### DESCRIPTION OF THE TASK
When a line in the records contains the string "computer", copy that line.
[RECORDS Boundary: Start]
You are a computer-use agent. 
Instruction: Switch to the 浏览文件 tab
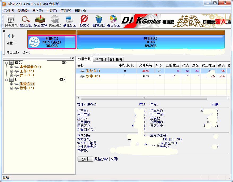(100, 59)
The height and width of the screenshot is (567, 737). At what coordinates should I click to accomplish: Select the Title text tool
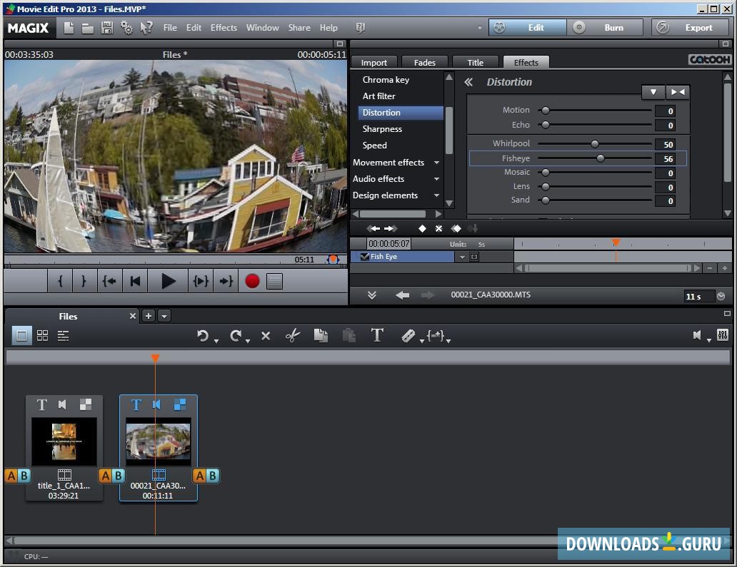[x=378, y=335]
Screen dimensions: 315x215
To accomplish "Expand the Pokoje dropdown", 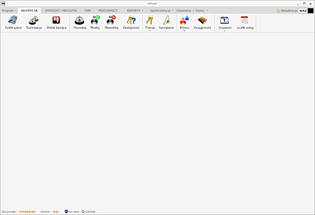I will tap(150, 31).
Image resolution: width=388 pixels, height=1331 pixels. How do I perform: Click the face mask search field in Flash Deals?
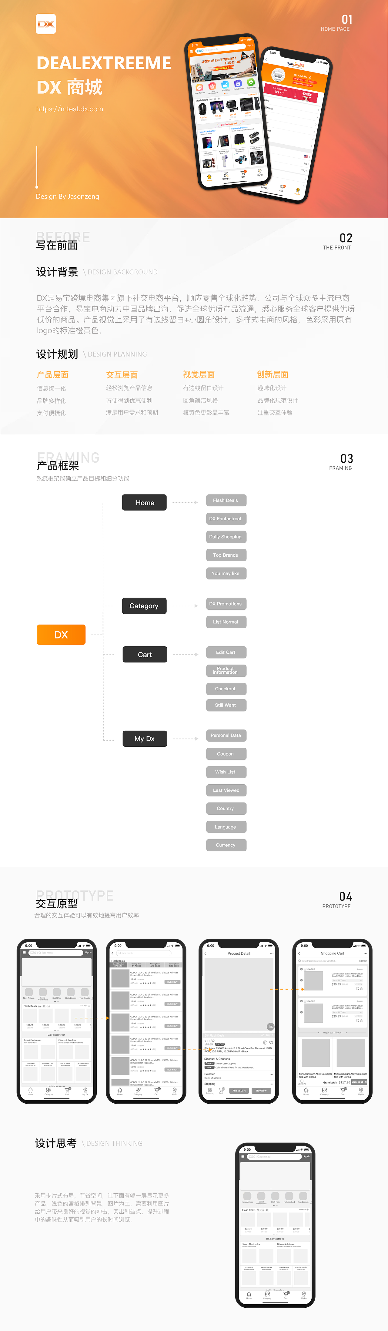pos(144,953)
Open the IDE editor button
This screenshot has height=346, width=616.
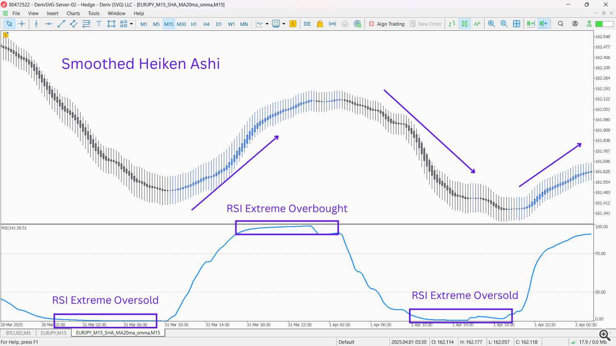(x=307, y=24)
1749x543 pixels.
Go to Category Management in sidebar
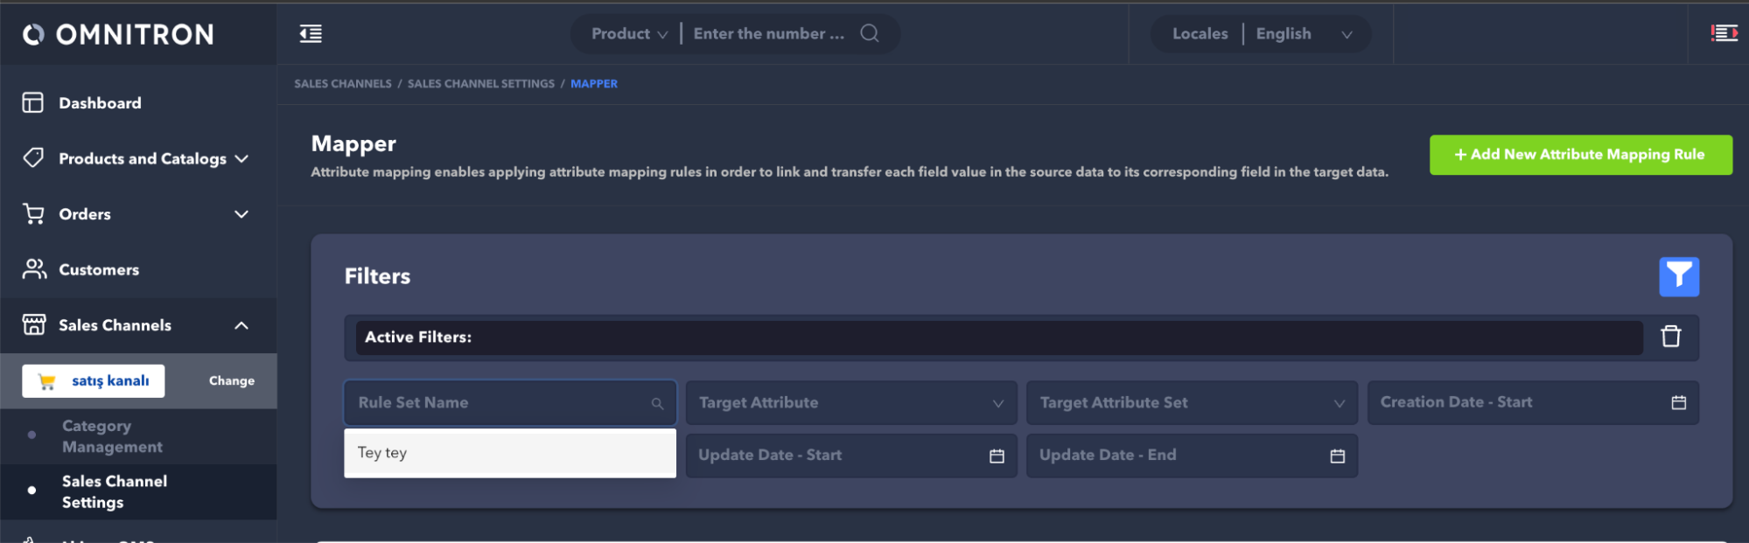click(112, 436)
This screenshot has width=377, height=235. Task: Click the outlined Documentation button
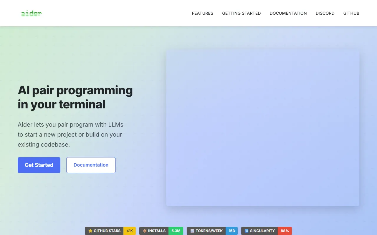pyautogui.click(x=91, y=165)
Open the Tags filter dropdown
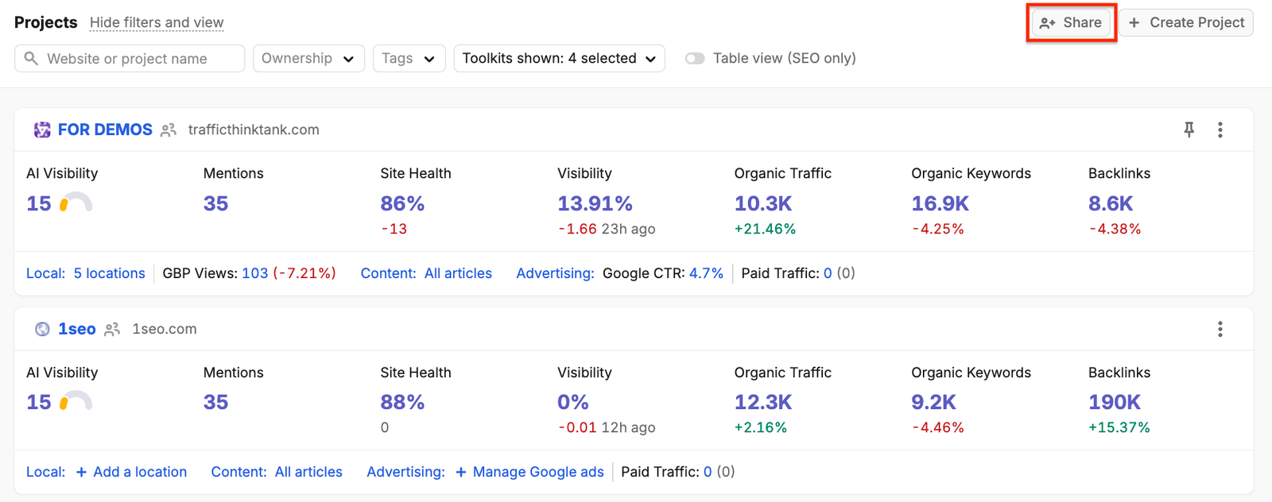 [x=409, y=58]
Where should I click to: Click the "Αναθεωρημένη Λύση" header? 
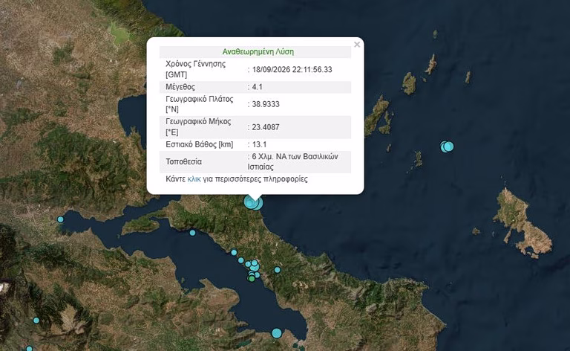tap(258, 52)
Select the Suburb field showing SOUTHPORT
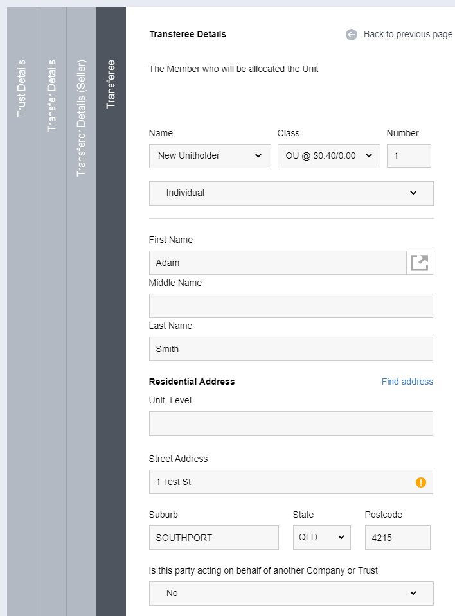 213,538
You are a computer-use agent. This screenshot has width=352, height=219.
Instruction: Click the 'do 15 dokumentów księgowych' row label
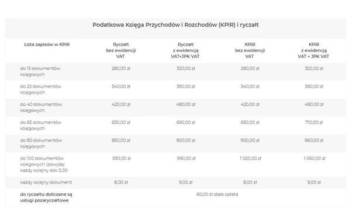[x=40, y=71]
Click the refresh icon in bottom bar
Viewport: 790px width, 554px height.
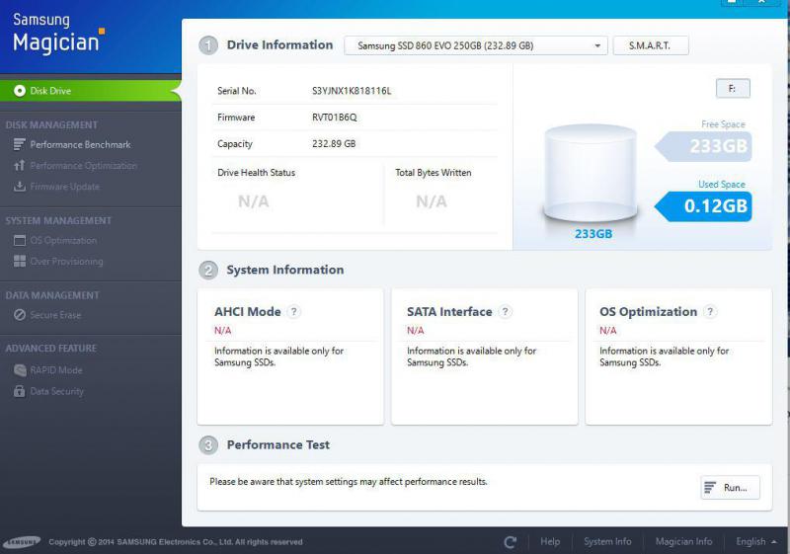pyautogui.click(x=511, y=541)
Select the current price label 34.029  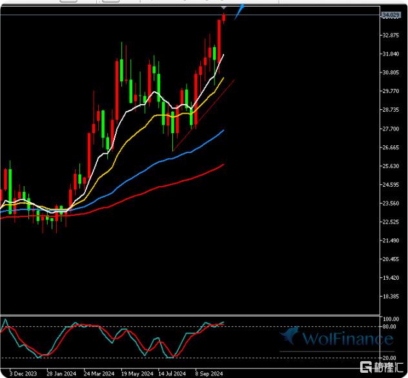[389, 15]
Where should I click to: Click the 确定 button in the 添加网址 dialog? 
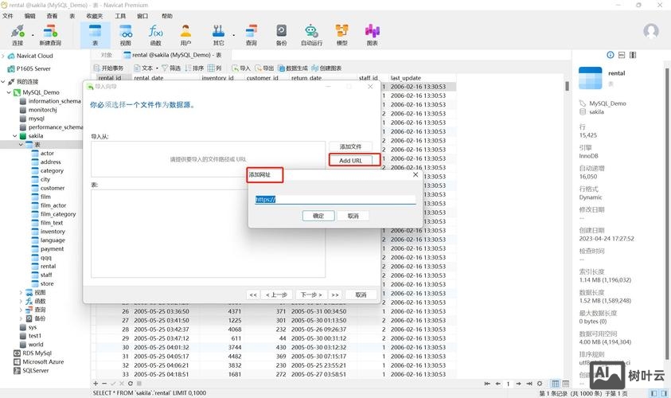(x=318, y=216)
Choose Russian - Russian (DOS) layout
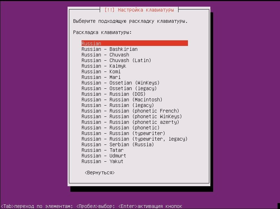Image resolution: width=280 pixels, height=209 pixels. coord(113,94)
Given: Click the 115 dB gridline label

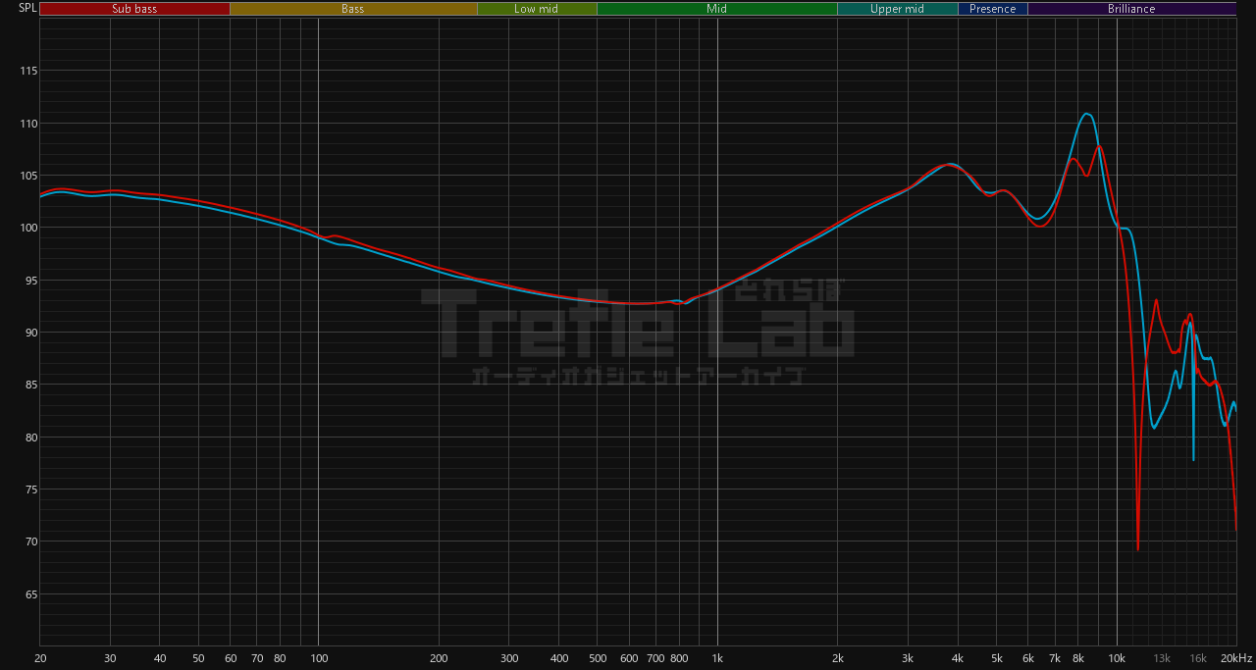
[RECORDS Boundary: End]
### SOLUTION TO THIS PROBLEM
You are a computer-use agent. 
You are a computer-use agent. This screenshot has width=352, height=219.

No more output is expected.